#### [PROBLEM TO WORK ON]
Take every line of the material below that includes the string "arrow" and copy it out.

***** DATA FOR ANALYSIS *****

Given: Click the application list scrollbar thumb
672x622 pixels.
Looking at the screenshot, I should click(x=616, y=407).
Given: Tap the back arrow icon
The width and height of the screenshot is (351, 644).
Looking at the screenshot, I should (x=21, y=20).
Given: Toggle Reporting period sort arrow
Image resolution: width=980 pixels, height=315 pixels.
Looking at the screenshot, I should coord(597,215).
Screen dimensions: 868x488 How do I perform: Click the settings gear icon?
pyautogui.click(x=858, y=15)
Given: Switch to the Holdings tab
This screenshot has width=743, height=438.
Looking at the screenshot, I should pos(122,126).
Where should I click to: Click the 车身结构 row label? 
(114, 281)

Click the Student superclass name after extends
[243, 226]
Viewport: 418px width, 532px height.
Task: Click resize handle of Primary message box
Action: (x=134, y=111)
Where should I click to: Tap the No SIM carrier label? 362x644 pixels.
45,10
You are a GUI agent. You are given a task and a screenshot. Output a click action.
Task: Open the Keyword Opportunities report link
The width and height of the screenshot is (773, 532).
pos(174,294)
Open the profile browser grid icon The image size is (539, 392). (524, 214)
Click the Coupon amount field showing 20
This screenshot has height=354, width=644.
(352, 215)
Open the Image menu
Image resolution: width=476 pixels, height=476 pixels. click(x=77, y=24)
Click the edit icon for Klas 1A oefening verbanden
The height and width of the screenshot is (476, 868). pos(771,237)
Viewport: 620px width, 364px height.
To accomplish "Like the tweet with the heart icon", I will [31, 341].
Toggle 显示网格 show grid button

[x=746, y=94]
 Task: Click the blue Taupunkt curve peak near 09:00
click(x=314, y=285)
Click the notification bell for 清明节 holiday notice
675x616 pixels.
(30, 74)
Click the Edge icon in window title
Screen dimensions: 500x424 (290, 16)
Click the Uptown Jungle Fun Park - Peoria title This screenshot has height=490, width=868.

*****

#### [RESULT]
Given: Tap the back arrow icon
Given: Toggle Reporting period sort arrow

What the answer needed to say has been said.